I was having the same trouble, starting yesterday, with opening Energy Saver and the Desktop/Screensaver prefs panes. I followed some tips from
this thread which suggested opening the Console utility and then starting System Preferences and attempting to open the troubled pref panes. I ended up catching the following output:
8/1/08 10:18:59 AM System Preferences[115] Error loading /System/Library/PreferencePanes/DesktopScreenEffectsPref.prefPane/Contents/MacOS/DesktopScreenEffectsPref: dlopen(/System/Library/PreferencePanes/DesktopScreenEffectsPref.prefPane/Contents/MacOS/DesktopScreenEffectsPref, 265): Library not loaded: /System/Library/PrivateFrameworks/GraphicsAppSupport.framework/Versions/A/Frameworks/ImageKit.framework/Versions/A/ImageKit
Referenced from: /System/Library/PrivateFrameworks/iLifeMediaBrowser.framework/Versions/A/iLifeMediaBrowser
Reason: image not found
The important line there was the path after "Library not loaded", so I called up Finder and Terminal and jumped down the line into that path. The problem ended up being that ImageKit.framework (beneath GraphicsAppSupport.framework) was a real folder with some empty-looking files within it. The actual ImageKit library was nowhere to be found. Comparing it to the ImageIO.framework alongside it, which is an alias/symlink to the real library stored elsewhere, I figured that ImageKit.framework should have been the same. Perhaps some recent installer script (run between now and when my pref panes were still working a few days ago) encountered an error while attempting to update it and left it as a real folder instead of a symlink.

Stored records
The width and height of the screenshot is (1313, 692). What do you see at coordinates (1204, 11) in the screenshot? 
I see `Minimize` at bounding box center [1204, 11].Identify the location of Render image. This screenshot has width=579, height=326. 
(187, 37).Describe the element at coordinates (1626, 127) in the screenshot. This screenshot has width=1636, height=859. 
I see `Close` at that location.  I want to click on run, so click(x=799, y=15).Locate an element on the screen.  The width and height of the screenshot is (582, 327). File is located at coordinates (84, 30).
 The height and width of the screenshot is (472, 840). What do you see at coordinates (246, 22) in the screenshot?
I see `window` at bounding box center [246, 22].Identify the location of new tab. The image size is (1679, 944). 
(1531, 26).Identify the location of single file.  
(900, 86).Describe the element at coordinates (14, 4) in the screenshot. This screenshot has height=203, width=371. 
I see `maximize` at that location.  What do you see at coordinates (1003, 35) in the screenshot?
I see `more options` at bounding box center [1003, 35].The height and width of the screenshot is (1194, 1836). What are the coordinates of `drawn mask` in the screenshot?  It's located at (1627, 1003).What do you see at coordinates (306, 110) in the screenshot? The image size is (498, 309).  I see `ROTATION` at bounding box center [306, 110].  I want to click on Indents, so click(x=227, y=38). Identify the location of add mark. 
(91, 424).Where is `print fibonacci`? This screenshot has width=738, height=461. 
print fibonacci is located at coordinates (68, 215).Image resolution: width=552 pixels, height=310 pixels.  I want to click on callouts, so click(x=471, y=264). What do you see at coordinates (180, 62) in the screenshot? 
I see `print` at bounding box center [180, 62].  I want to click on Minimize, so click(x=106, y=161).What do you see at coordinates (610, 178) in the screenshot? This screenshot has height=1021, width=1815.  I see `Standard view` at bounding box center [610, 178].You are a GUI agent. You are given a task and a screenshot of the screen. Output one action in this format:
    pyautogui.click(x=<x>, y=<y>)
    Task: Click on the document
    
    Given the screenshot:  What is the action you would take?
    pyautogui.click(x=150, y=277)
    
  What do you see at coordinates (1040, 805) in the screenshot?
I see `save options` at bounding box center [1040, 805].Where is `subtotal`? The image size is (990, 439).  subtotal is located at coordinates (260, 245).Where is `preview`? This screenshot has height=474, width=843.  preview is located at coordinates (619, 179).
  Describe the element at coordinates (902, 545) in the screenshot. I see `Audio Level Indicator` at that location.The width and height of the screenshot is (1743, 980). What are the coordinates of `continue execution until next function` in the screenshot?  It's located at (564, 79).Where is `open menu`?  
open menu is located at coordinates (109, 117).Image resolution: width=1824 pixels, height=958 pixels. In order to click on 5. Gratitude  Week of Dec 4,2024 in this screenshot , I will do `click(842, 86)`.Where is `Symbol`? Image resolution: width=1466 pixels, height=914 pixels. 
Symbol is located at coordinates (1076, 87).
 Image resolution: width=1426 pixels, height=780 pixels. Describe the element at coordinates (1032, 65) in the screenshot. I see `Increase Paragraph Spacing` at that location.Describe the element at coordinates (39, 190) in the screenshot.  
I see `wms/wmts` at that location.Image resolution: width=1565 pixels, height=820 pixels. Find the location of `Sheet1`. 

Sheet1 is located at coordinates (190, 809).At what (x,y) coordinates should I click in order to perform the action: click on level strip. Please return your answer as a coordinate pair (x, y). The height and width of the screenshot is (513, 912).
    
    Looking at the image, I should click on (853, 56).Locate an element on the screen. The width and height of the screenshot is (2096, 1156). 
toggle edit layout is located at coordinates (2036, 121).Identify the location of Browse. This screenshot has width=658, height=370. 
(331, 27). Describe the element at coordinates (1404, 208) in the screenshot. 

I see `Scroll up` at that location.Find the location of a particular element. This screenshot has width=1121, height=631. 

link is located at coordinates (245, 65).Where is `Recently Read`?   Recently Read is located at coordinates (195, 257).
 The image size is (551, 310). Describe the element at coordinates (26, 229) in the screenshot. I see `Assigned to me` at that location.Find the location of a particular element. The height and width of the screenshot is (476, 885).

→ **TASKS TO COMPLETE**
1. In the troubleshooting post about System Preferences, what was ImageKit.framework found to be instead of an alias?
2. Pick up the troubleshooting post about the broken pref panes after its final sentence and carry it forward.

→ **PER-TASK OUTPUTS**
1. It was a real folder with some empty-looking files inside it.

2.
After some detective work, I trace the original ImageKit.framework to:
/System/Library/Frameworks/Quartz.framework/Frameworks/ImageKit.framework
Using Terminal, I cd'd my way into the GraphicsAppSupport.framework folder and went about restoring the alias/symlink:
$ cd /System/Library/PrivateFrameworks/GraphicsAppSupport.framework/Frameworks
(enter admin password and back up original folder just in case)
$ sudo mv ImageKit.framework foo
(create an alias pointing to the original library)
$ sudo ln -s /System/Library/Frameworks/Quartz.framework/Frameworks/ImageKit.framework ImageKit.framework
(assuming everything works now, we can remove that backed up folder)
$ sudo rm -rf foo
With Console still open, I restarted System Preferences and attempted to load the troublesome pref panes. They're now fully functional. I have no idea if the cause of your problem is the same, but at the very least, this might give you some insight as to how to go about researching it.